(Task inputs Opens)

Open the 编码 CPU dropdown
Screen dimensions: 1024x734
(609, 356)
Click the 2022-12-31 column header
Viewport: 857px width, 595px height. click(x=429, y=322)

(Task inputs Closes)

#### Exercise prompt
Every entry should be reproduced word for word.

#### Expected answer
Open the 编码 CPU dropdown
Screen dimensions: 1024x734
(609, 356)
Click the 2022-12-31 column header
Viewport: 857px width, 595px height. click(x=429, y=322)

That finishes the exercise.